На следующее утро она вышла на палубу в смущении, но друзья графа осыпали ее неумеренными похвалами.

Они произносили свои комплименты столь громогласно, что Грэйния попросту сбежала от них. Когда она подошла к графу, и на этот раз стоявшему у штурвала, тот сказал:

— У меня появилась прехорошенькая новая родственница! Вы поистине станете украшением анналов семьи де Ванс!

— Я боялась, что вы будете стыдиться меня.

Он улыбался ей, и глаза говорили красноречивее слов, что он по-прежнему восхищается ею, а Грэйнии только того и надо было.

Она встала рядом с Бофором и попросила показать, как управляют кораблем.

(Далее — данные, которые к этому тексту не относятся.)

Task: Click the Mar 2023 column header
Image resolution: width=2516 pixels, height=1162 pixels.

И, конечно же, было приятно чувствовать свою власть над кораблем, но еще приятнее было то, что Бофор стоял совсем рядом с нею у штурвала, накрыв ее руки своими.

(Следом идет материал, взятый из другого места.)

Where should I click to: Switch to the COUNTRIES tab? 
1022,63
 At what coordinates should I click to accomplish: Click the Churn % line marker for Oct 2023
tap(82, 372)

Грэйния ощущала близость его тела, они вместе смотрели на горизонт и, казалось, плыли на край света, оставив прошлое позади.

Как только граф отошел от нее, Грэйния почувствовала себя совершенно одинокой.

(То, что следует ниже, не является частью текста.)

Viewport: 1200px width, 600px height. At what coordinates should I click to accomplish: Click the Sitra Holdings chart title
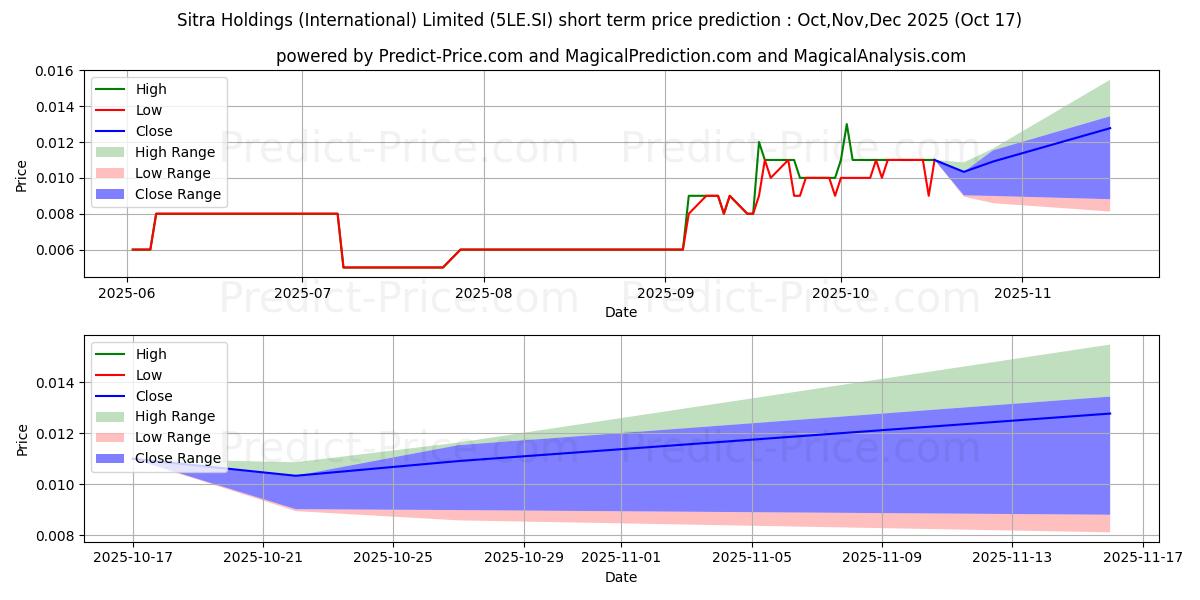(x=599, y=20)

Она была такой счастливой все последние дни и так боялась, что на Сен-Мартене все пойдет иначе.

Она загляделась на Бофора, который уже находился на нижней палубе, и забыла про штурвал, так что судно повернулось к ветру.

В ту же минуту один из мужчин кинулся ей на помощь и выправил курс.

Грэйния отдала ему штурвал и спустилась на нижнюю палубу к Бофору.

Она вдруг поняла, что хочет быть возле него, совсем рядом, что без него ей очень плохо.

«Что со мной происходит? — спрашивала она себя. — Что за удивительное чувство?»

Ответ поразил ее, словно гром выстрела одной из пушек, расположенных по бортам корабля.

Она полюбила!

Полюбила человека, которого знала всего несколько дней. Человека, с которым чувствовала себя в безопасности, но сам-то он был пиратом, изгнанником, объявленным вне закона и англичанами, и французами; за его голову была назначена награда.

«Но я люблю его, несмотря ни на что!» — сказало Грэйнии ее сердце.

Ни секунды больше не могла она оставаться в отдалении от него и поспешила подойти поближе.

Глава 6

Грэйния увидела, что Сен-Мартен не так красив, как Гренада с ее горами и тропическими лесами, но его золотые пляжи выглядели чудесно.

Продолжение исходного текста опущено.